Work to complete —
When you copy the entries, keep every word exactly as it is and drop the images.

===== Data to process

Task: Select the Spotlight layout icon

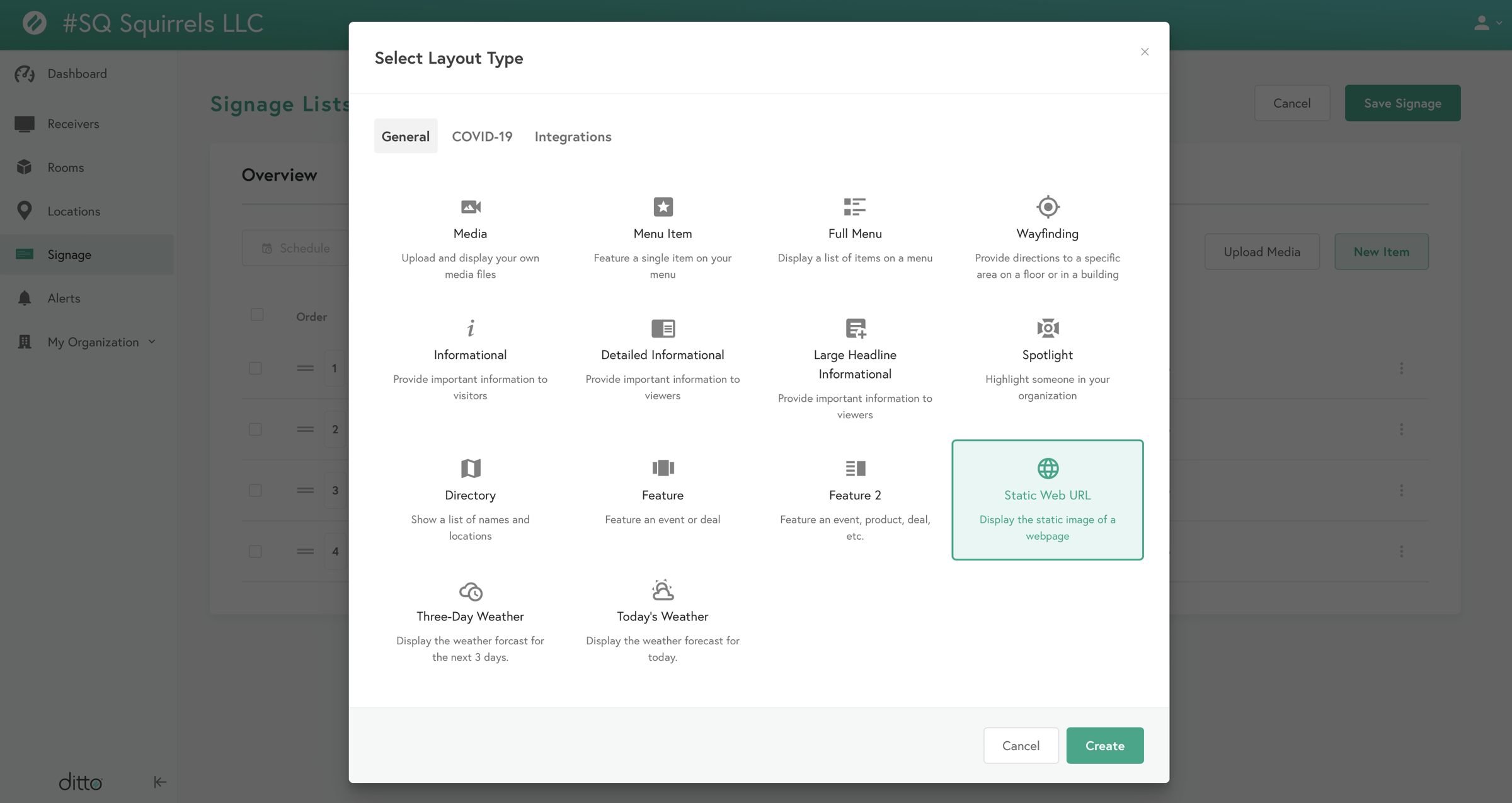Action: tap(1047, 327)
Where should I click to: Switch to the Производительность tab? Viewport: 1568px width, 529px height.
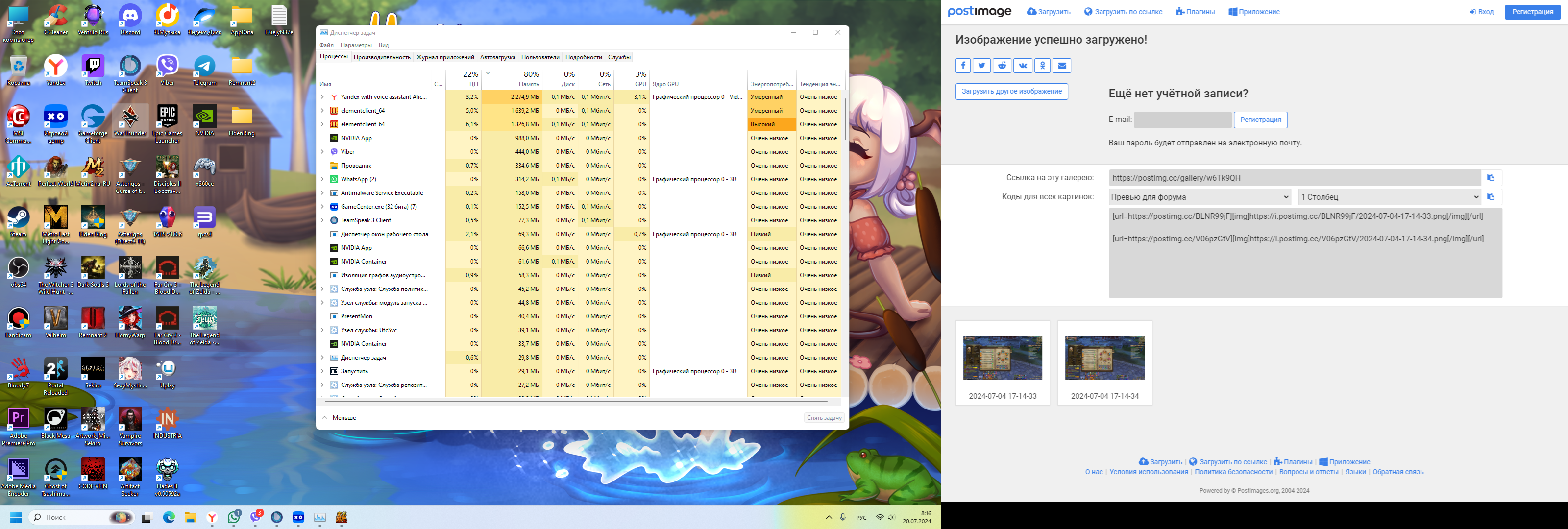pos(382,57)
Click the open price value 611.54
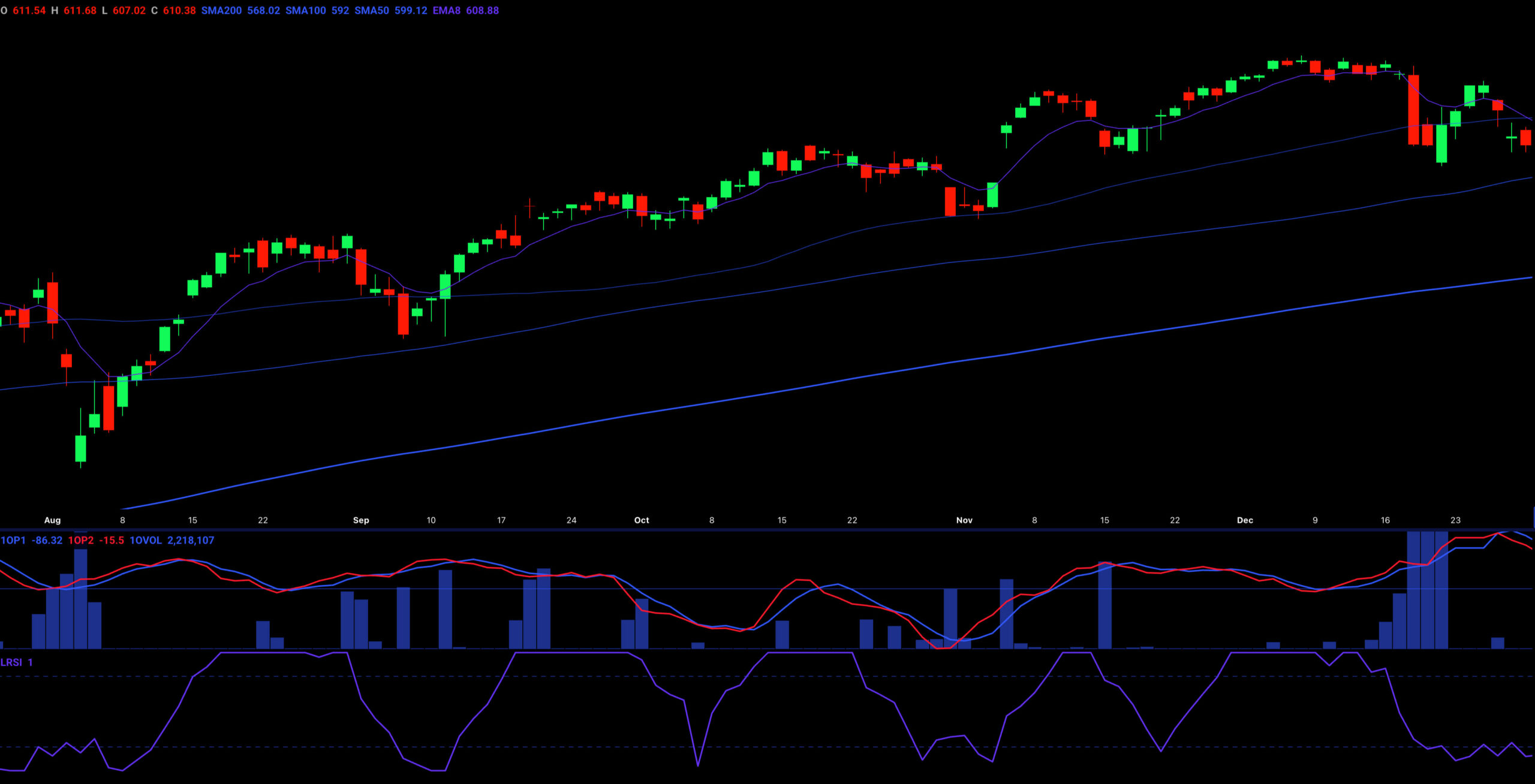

==========

Written solution —
Task: Select the Spotlight layout icon

Action: tap(1047, 327)
Where should I click to: Switch to the Производительность tab? Viewport: 1568px width, 529px height.
pos(382,57)
Click the open price value 611.54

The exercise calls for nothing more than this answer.